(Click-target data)
|---|

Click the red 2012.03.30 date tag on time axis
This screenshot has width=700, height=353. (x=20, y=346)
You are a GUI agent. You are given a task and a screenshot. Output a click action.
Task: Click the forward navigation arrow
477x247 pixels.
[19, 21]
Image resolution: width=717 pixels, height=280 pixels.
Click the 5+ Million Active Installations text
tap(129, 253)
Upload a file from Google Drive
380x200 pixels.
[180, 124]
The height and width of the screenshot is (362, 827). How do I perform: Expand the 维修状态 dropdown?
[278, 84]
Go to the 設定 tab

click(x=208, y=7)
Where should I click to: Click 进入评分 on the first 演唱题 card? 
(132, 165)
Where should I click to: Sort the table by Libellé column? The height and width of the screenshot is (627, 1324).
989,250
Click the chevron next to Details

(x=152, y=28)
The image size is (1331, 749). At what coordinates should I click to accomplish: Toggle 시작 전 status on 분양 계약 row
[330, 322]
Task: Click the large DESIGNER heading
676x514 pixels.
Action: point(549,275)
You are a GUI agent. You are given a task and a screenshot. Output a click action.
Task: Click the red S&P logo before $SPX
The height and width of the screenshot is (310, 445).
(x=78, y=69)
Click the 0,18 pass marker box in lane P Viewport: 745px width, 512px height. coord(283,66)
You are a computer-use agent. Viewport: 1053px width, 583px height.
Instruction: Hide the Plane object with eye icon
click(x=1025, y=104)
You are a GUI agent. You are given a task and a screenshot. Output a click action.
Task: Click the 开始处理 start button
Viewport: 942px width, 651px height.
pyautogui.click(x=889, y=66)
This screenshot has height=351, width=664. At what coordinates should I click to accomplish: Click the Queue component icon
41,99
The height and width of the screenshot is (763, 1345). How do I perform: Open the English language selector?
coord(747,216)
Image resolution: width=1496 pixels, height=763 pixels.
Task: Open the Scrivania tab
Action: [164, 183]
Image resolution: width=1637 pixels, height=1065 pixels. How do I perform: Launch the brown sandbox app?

|---|

Retype the data above line for line, with no changes.

Click the red 2012.03.30 date tag on time axis
This screenshot has width=700, height=353. (x=20, y=346)
You are a GUI agent. You are given a task and a screenshot. Output a click action.
Task: Click the forward navigation arrow
477x247 pixels.
[19, 21]
Image resolution: width=717 pixels, height=280 pixels.
Click the 5+ Million Active Installations text
tap(129, 253)
Upload a file from Google Drive
380x200 pixels.
[180, 124]
The height and width of the screenshot is (362, 827). How do I perform: Expand the 维修状态 dropdown?
[278, 84]
Go to the 設定 tab

click(x=208, y=7)
Where should I click to: Click 进入评分 on the first 演唱题 card? 
(132, 165)
Where should I click to: Sort the table by Libellé column? The height and width of the screenshot is (627, 1324).
989,250
Click the chevron next to Details

(x=152, y=28)
The image size is (1331, 749). At what coordinates should I click to accomplish: Toggle 시작 전 status on 분양 계약 row
[330, 322]
Task: Click the large DESIGNER heading
676x514 pixels.
Action: point(549,275)
You are a GUI agent. You are given a task and a screenshot. Output a click action.
Task: Click the red S&P logo before $SPX
The height and width of the screenshot is (310, 445).
(x=78, y=69)
Click the 0,18 pass marker box in lane P Viewport: 745px width, 512px height. coord(283,66)
You are a computer-use agent. Viewport: 1053px width, 583px height.
Instruction: Hide the Plane object with eye icon
click(x=1025, y=104)
You are a GUI agent. You are given a task and a screenshot. Output a click action.
Task: Click the 开始处理 start button
Viewport: 942px width, 651px height.
pyautogui.click(x=889, y=66)
This screenshot has height=351, width=664. At what coordinates should I click to accomplish: Click the Queue component icon
41,99
The height and width of the screenshot is (763, 1345). How do I perform: Open the English language selector?
coord(747,216)
Image resolution: width=1496 pixels, height=763 pixels.
Task: Open the Scrivania tab
Action: [164, 183]
Image resolution: width=1637 pixels, height=1065 pixels. How do I perform: Launch the brown sandbox app?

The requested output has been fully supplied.